- [Trecho do documento]:
───
Pra completar, mais recentemente, em 2014, a polêmica campanha dos vacilões no trânsito, que coloca pedestre, ciclista, motorista, todos como vacilões, quando na verdade o grande vacilo é da montadora, em enquadrar crimes de trânsito, as infrações cometidas por quem dirige automóveis de 1 tonelada ou mais na cidade, como vacilos, no mesmo patamar dos vacilos de ciclista e pedestre. Ainda estamos longe do patamar dos países onde os números de mortes no trânsito - que é o que realmente interessa! -, são até 20x menores que no Brasil. O principal motivo disso é o atraso do executivo e do judiciário em se adaptarem e aplicarem o CTB do modo correto, do modo mais funcional para este ambiente tão plural que é o trânsito. Temos pessoas andando a 6km/h, ciclistas a 20km/h, carros a 40, 60, 80km/h no ambiente urbano. Enormes e pesados ônibus também em altas velocidades. A única forma disso se traduzir em um sistema funcional é a aplicação integral do princípio "o maior protege o menor". Voltando à nossa amada Fiat... Veja a campanha do vacilão para o pedestre, esse cara que corresponde historicamente a entre 20% e 30% das mortes no trânsito e tem semáforos de 7 minutos no seu caminho. Esse cara atravessa fora da faixa, ou com o semáforo fechado, e é chamado de vacilão. Os motoristas em sua maioria mal percebem o Pereira esperando E-TER-NA-MEN-TE para atravessar na faixa, ou muitas vezes num cruzamento sem faixa. Mas ele é vacilão, isso é o que importa, segundo a FIAT.
───
- [Enunciado]: No trecho sobre a campanha dos vacilões, que parcela das mortes no trânsito corresponde historicamente aos pedestres?
───
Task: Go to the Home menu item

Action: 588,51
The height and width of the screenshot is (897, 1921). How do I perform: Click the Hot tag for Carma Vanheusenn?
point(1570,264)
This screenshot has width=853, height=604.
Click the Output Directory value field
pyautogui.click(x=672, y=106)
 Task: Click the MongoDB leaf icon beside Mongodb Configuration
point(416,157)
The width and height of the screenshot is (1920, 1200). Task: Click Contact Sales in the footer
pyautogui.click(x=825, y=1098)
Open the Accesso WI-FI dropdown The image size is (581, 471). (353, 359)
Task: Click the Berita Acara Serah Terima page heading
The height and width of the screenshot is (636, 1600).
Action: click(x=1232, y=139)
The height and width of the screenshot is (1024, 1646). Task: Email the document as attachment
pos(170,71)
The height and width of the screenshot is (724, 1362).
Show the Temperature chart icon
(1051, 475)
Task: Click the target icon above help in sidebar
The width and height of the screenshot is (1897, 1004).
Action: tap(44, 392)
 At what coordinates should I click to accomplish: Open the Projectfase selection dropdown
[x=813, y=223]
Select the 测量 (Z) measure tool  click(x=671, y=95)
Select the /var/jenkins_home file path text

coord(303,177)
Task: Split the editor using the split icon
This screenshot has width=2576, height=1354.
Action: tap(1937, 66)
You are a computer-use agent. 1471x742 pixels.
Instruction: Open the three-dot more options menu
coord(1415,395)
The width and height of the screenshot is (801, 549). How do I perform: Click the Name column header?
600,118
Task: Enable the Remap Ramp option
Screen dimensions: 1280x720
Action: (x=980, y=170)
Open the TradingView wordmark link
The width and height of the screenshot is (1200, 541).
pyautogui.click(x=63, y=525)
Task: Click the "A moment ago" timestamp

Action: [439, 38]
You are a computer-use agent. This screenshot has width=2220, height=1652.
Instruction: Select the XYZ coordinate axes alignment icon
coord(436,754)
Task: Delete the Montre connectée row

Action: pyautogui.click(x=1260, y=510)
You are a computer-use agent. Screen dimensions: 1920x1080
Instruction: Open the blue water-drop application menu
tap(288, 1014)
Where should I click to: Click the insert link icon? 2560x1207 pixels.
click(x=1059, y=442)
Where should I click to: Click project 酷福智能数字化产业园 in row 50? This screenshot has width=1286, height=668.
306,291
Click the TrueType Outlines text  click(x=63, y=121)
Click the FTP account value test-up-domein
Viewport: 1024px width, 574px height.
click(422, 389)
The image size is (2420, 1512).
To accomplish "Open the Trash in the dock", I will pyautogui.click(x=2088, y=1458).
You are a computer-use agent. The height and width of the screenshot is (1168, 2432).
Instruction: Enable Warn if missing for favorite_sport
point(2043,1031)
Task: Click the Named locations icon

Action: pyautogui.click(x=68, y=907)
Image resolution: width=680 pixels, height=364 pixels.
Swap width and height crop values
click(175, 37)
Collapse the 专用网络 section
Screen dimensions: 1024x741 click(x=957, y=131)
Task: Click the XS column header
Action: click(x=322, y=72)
───
- [Resposta]: Entre 20% e 30% das mortes no trânsito.